Design of a hierarchically structured hybrid material via in situ assembly of a silica aerogel into a wood cellular structure

Abstract

A novel hierarchically structured wood-templated silica aerogel hybrid material was synthesized through sol impregnation and in situ gelation within a Norway spruce wood scaffold. Following chemical modification and supercritical drying of the microstructured gel phase, the desired hybrid wood–aerogel composite was obtained. The developed method presents a new route for efficient incorporation of highly mesoporous low-density silica aerogel into cellular biomaterial structures without the need for pretreatments to access the complex cellular level network. In-depth characterization using microtomography and electron microscopy revealed that the mesoporous silica aerogel filled the wood lumina to a very large extent, whereas no silica was deposited inside the wood cell walls.
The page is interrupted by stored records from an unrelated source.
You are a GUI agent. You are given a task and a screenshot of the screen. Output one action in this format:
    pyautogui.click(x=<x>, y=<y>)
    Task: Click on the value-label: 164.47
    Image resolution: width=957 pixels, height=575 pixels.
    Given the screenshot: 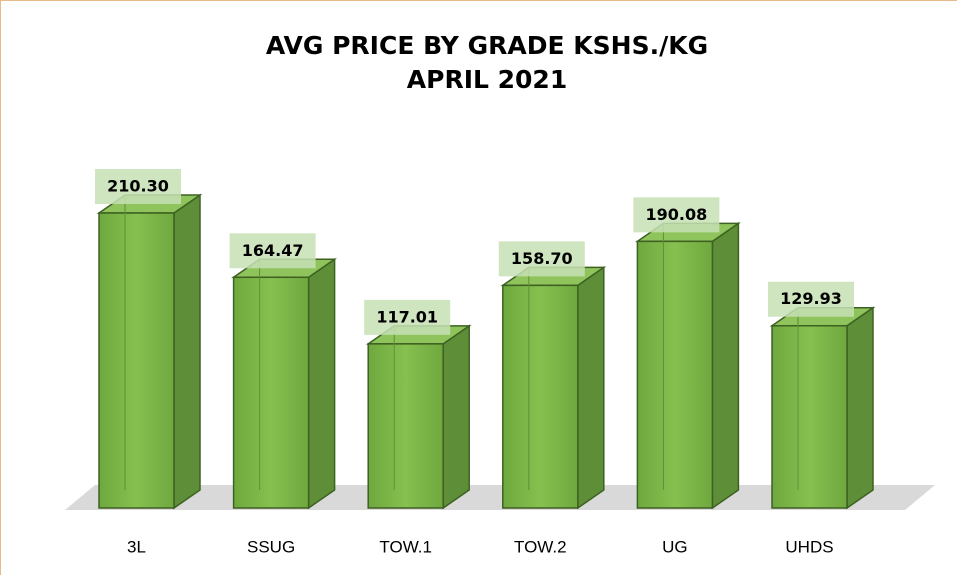 What is the action you would take?
    pyautogui.click(x=273, y=250)
    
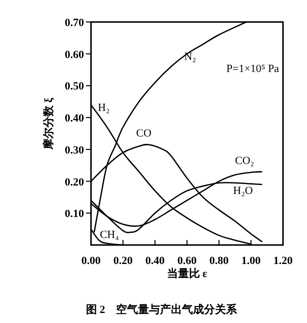 Image resolution: width=307 pixels, height=323 pixels. I want to click on x-tick-label: 0.60, so click(188, 261).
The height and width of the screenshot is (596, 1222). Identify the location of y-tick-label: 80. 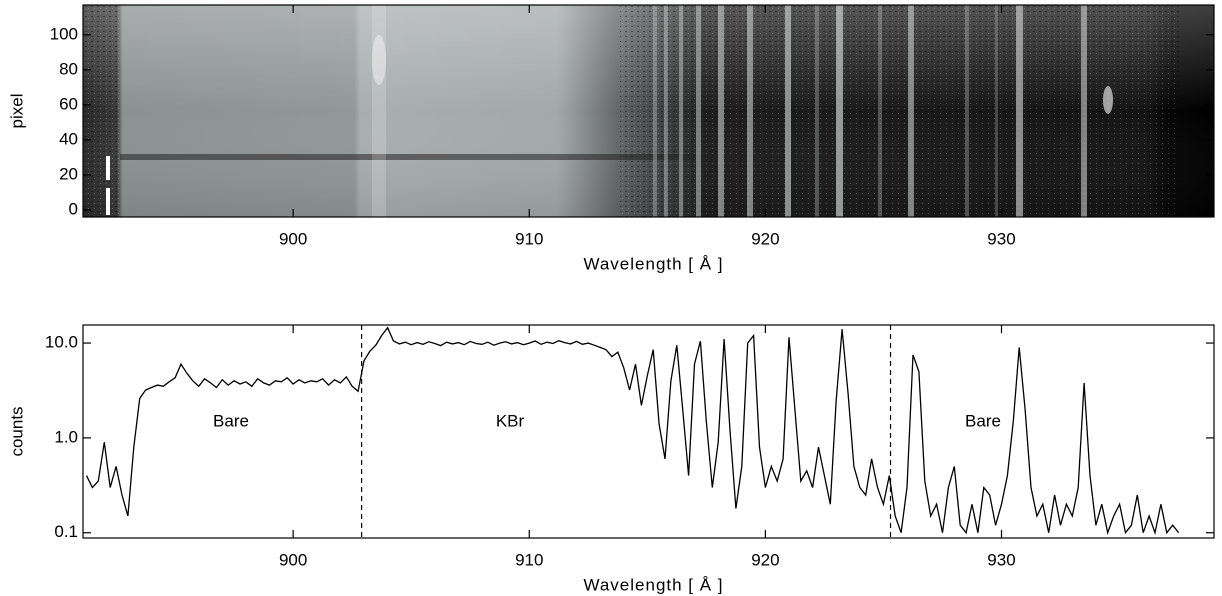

The incorporation of the hydrophobic aerogel substructure within the wood microstructure resulted in an improved dimensional stability and reduced moisture retention of the hybrid material which may lead to improved durability at higher humidity. Furthermore, the super-insulating silica aerogel phase leads to lower thermal conductivity and total heat of combustion. This study is viewed as a proof of concept for the in situ preparation of natural bio template based hybrid aerogels, and will enable a new generation of multifunctional bioinspired materials with tailored physical properties and applications.